Re: BibTeX-mode: Key generation when latin-1 characters appear in author

From: Christian Schlauer
Subject: Re: BibTeX-mode: Key generation when latin-1 characters appear in author field
Date: Wed, 01 Aug 2007 22:54:22 +0200
[Crossposting to gmane.emacs.auctex.devel where RefTeX is maintained

The following is from a discussion in 2005, starting with
<http://article.gmane.org/gmane.emacs.pretest.bugs/6843>, where I wrote:

> I create the following entry in a BibTeX file -- the critical thing is
> that the name of the author contains an umlaut. (This is okay, as the
> BibTeX versions that nowadays come with TeX distributions are 8-bit
> capable, which means that I can enter umlauts in the .bib file
> directly instead of using \"o or something similar -- I just have to
> specify \usepackage[latin1]{inputenc} in the document preamble as
> well):
> @Article{,
>   author =     {B. Blöd},
>   title =      {Test},
>   journal =    {A},
>   year =       {2005},
>   OPTkey =     {},
>   OPTvolume =          {},
>   OPTnumber =          {},
>   OPTpages =   {},
>   OPTmonth =   {},
>   OPTnote =    {},
>   OPTannote =          {}
> }
> Now, press `C-c C-c' inside the entry -- Emacs suggests `blöd05:_test'
> as the key to use

... and Emacs 22.1 uses that key. I also wrote:

> It seems to me that the conversion of funny characters to ASCII
> characters is probably safer.

Roland Winkler replied in

> I have been thinking about this for a little while. I think, it
> goes beyond BibTeX. 
> Some time ago, I have written a little package umlaute.el, see
> http://www.tfkp.physik.uni-erlangen.de/~winkler/src/umlaute.el 
> The idea is to have `translation tables' so that one can go back and
> forth between different `representations' of a character, depending
> on the emacs mode, for example (I live in southern Germany)
>   text-mode:            Grüß Gott
>   tex-mode:             Gr\"u{\ss} Gott
>   german latex-mode:    Gr"u"s Gott
>   html-mode:            Gr&uuml;&szlig; Gott
>   other modes (7 bit):  Gruess Gott
> BibTeX keys probably should use the 7-bit `representation'. 
> For German umlaute the 7-bit `representation' is fairly well defined
> - even though I expect that some people would prefer a translation
> table that simply drops the double dots, but does not add the extra
> `e'. The best choice might depend on the context.
> However, I do not know how this could be done for other languages.
> Some spanish people use `Señor' -> `Se~nor'. Certainly, this is not
> a good choice in the context of BibTeX keys.
> I do not know whether such a feature would be useful for other emacs
> packages, too, nor do I know how it could best be implemented.

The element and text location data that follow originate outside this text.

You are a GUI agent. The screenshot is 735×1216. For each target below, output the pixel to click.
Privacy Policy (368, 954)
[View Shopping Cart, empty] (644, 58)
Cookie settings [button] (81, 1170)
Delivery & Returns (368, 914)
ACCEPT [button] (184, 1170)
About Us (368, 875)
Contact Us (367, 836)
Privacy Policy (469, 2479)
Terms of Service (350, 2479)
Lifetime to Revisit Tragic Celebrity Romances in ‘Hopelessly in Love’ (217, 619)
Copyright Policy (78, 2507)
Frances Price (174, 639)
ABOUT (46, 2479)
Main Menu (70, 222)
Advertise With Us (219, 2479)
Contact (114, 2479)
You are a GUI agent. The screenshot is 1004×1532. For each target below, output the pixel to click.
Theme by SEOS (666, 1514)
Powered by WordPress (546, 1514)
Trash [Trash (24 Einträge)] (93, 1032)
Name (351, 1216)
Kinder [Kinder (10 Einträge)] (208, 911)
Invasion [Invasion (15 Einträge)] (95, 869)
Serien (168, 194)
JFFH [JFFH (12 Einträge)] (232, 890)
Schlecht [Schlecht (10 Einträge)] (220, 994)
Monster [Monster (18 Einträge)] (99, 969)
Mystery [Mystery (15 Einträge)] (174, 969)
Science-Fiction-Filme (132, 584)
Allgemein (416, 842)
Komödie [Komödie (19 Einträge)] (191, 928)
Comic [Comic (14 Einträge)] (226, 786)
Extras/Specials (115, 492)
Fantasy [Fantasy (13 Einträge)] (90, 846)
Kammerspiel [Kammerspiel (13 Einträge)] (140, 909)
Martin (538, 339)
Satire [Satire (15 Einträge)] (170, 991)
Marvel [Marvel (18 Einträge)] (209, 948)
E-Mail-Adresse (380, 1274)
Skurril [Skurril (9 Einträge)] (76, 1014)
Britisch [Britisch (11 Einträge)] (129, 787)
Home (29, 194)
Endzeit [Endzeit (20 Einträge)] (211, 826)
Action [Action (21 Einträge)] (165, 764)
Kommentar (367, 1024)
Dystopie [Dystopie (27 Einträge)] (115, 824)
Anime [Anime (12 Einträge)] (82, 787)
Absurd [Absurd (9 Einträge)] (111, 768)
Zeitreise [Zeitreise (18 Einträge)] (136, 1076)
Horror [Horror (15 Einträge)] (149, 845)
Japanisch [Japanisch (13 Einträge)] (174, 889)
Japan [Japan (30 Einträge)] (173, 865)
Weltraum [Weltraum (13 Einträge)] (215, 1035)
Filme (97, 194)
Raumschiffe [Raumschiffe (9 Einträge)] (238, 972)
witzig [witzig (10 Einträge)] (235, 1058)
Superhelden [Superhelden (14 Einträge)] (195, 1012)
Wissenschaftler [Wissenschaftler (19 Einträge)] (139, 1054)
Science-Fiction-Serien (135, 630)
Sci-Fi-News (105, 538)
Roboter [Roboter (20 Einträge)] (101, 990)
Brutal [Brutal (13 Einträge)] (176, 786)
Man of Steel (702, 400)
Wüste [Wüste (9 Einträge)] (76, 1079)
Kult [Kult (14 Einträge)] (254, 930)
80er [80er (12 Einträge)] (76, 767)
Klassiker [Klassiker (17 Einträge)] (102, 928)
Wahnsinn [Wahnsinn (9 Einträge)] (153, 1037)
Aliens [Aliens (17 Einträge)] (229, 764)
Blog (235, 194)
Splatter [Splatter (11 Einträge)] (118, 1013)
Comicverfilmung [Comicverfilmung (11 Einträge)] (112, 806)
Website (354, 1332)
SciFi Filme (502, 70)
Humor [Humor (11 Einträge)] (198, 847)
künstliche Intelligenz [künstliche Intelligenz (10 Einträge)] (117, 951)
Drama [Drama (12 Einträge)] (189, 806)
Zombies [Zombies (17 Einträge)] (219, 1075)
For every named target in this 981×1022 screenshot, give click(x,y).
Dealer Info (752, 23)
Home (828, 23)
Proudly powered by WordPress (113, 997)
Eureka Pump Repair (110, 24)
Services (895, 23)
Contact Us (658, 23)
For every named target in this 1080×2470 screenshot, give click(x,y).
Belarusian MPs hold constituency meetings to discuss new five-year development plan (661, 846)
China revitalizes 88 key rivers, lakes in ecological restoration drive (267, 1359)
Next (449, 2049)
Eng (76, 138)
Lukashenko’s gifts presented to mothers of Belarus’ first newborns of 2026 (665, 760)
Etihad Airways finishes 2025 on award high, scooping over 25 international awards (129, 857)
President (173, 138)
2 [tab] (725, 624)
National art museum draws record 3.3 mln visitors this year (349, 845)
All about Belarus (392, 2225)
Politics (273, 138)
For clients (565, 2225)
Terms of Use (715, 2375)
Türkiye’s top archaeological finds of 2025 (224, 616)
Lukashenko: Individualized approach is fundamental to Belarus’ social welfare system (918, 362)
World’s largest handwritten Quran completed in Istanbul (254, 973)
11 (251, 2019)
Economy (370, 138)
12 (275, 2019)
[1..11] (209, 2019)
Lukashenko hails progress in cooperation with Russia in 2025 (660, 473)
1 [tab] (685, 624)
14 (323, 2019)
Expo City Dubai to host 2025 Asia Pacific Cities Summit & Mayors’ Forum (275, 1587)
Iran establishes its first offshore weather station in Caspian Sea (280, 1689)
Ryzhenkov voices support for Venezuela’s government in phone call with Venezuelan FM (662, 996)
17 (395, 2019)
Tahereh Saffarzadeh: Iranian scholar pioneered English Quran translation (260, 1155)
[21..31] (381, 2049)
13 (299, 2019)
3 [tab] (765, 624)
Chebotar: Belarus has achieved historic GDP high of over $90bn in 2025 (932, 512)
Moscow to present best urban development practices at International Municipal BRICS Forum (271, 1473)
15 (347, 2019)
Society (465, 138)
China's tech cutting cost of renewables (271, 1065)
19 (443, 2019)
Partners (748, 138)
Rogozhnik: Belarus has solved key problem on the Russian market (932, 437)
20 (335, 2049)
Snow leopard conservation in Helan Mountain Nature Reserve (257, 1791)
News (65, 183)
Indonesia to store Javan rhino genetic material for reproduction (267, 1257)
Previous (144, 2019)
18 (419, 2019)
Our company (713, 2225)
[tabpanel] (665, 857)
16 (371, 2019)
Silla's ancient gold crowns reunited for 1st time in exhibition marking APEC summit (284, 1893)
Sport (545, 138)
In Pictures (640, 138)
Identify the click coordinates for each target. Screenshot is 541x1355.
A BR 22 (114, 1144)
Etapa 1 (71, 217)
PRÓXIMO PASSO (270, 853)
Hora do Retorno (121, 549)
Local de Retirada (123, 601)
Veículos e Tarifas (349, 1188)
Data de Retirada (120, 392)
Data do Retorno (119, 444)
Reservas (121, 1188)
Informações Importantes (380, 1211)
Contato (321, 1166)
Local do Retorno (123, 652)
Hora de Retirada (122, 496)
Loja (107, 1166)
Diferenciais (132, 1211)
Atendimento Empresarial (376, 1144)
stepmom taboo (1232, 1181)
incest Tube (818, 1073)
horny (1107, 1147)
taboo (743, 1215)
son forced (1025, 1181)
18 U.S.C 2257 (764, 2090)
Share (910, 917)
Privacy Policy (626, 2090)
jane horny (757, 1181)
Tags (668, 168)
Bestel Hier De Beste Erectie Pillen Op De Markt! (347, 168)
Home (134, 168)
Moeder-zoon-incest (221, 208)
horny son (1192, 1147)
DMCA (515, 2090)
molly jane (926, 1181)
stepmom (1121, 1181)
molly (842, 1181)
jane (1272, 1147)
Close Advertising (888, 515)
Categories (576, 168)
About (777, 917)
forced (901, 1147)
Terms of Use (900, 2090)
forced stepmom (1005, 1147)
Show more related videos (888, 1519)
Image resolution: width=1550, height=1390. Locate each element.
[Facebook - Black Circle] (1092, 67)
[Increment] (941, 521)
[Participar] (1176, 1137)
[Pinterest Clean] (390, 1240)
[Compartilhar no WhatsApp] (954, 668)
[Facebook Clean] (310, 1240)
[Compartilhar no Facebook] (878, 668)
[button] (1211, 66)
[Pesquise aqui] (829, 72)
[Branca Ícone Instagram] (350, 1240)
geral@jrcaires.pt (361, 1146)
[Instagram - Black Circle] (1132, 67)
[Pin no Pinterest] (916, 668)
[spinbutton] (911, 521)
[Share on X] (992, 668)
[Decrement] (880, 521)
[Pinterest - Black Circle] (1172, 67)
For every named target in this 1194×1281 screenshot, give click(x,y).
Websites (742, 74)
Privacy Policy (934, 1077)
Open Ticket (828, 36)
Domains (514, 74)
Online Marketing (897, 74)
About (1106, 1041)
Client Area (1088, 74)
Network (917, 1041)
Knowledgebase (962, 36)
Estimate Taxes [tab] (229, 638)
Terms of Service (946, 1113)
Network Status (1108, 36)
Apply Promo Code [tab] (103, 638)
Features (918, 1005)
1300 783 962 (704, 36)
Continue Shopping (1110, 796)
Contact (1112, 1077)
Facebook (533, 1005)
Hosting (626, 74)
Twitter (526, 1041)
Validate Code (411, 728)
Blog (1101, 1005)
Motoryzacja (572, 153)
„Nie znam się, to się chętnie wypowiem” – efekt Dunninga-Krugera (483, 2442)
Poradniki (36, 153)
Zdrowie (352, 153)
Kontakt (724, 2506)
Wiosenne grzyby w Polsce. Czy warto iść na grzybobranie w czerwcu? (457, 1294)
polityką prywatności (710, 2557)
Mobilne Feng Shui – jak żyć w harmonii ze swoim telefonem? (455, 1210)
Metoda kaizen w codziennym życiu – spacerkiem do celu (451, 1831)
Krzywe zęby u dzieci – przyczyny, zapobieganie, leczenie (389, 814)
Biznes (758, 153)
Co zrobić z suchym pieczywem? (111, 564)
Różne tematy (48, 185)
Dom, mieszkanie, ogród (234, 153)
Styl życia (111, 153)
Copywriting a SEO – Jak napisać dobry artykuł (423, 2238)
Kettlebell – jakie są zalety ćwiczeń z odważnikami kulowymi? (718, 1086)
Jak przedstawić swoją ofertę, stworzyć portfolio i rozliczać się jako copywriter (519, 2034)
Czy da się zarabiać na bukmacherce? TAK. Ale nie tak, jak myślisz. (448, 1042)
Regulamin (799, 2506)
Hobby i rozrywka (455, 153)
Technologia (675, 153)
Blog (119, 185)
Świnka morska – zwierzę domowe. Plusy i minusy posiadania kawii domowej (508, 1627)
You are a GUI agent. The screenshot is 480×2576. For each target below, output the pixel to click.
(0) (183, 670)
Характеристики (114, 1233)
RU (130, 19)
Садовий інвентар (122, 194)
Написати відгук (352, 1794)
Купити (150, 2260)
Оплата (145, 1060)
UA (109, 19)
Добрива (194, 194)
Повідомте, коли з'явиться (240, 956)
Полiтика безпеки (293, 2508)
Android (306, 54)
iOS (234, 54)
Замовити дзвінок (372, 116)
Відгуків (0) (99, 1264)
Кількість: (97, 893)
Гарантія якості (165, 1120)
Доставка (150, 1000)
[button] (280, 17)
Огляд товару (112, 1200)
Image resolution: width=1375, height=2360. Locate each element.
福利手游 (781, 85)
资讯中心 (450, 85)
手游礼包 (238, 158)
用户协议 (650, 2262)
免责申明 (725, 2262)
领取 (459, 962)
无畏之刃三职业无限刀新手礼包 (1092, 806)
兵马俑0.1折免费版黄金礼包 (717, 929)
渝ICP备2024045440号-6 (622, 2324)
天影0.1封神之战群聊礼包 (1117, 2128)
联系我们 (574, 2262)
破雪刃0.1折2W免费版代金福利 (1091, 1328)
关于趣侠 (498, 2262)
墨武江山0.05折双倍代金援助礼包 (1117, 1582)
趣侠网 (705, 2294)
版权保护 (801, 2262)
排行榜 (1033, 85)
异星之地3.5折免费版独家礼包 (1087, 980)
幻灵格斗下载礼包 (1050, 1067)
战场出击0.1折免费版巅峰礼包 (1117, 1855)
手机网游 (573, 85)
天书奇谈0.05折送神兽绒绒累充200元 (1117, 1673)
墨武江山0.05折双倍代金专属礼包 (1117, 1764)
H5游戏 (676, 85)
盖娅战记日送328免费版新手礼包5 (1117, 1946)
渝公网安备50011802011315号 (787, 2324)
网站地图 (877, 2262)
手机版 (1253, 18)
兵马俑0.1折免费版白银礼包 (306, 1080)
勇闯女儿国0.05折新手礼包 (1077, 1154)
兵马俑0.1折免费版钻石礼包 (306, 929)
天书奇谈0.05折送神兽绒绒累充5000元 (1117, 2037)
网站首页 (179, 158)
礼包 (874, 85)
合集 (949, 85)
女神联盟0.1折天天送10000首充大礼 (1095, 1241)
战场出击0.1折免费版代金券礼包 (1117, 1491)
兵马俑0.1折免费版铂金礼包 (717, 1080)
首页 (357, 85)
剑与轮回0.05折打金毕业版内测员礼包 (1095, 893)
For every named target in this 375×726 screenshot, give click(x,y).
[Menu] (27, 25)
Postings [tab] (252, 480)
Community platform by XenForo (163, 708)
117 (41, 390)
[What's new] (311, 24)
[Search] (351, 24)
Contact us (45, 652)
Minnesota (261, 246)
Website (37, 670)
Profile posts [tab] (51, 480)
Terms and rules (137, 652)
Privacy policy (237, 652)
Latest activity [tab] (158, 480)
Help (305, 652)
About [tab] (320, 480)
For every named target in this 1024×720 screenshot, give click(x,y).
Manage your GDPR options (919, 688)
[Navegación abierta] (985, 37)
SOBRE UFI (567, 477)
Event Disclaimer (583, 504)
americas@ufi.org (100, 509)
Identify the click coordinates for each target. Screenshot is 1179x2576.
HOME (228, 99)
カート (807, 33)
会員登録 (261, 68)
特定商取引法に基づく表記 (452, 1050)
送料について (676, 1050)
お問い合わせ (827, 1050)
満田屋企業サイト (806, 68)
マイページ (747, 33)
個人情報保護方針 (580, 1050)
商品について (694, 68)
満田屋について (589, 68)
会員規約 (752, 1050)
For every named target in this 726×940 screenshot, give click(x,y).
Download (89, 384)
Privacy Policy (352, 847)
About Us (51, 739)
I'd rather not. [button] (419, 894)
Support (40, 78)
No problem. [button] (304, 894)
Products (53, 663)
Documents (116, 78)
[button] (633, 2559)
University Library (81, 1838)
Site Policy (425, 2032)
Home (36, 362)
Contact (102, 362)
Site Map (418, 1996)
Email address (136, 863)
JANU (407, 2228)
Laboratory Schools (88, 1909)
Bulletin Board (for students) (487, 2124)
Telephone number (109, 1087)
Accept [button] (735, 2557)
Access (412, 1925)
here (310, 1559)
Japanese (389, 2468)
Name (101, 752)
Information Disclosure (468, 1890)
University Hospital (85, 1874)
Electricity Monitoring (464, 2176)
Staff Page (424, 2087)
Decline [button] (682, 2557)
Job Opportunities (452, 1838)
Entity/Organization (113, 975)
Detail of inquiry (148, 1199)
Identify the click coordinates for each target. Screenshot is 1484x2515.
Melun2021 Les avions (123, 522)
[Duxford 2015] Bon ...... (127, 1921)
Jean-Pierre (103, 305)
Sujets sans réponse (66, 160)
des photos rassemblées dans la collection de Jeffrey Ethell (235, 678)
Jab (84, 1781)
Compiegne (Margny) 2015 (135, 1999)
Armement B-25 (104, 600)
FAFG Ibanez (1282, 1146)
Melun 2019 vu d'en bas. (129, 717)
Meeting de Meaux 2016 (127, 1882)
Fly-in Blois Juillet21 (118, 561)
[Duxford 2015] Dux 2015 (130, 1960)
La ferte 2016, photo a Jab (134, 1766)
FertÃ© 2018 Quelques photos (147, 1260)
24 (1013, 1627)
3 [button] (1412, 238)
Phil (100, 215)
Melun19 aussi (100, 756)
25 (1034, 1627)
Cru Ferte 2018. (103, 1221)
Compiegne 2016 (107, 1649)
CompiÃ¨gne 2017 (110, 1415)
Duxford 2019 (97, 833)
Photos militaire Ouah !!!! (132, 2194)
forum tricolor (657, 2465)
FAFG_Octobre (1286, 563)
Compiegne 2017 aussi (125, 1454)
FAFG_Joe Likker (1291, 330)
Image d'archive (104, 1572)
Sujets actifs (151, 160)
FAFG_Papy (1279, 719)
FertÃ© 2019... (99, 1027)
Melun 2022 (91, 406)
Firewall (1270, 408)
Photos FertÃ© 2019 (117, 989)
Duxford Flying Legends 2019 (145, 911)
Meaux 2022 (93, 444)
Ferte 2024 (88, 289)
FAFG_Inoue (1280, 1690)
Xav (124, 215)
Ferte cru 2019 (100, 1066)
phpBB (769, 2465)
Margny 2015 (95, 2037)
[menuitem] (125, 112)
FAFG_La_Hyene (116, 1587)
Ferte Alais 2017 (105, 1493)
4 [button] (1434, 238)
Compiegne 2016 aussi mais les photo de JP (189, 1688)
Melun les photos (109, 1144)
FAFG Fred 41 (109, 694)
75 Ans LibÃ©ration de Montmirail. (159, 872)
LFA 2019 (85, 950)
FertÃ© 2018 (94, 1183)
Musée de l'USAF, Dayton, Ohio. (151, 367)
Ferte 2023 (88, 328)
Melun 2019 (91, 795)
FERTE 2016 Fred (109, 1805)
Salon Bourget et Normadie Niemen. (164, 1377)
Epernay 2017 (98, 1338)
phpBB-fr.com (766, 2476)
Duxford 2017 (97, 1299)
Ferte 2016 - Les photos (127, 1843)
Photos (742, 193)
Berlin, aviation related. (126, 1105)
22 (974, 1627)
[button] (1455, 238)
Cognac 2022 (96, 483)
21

FWIW, RefTeX also needs to "convert" the text of \section{} etc. in
order to create a label. So yes, there are other packages (that are
included in Emacs!) that need this, too. I played a little with the
function `reftex-latin1-to-ascii', see below:

*** Welcome to IELM ***  Type (describe-mode) for help.
ELISP> (reftex-latin1-to-ascii "räksmörgås")
ELISP> (reftex-latin1-to-ascii "blåbærsyltetøy")
ELISP> (reftex-latin1-to-ascii "Viele Grüße")
"Viele Gru3e"
ELISP> (reftex-latin1-to-ascii "Other letters: ł œ š ñ")
"Other letters: ł œ š n"

Maybe BibTeX-mode and RefTeX could share some label/key generation
code, and use `reftex-latin1-to-ascii' as a starting point?


Christian Schlauer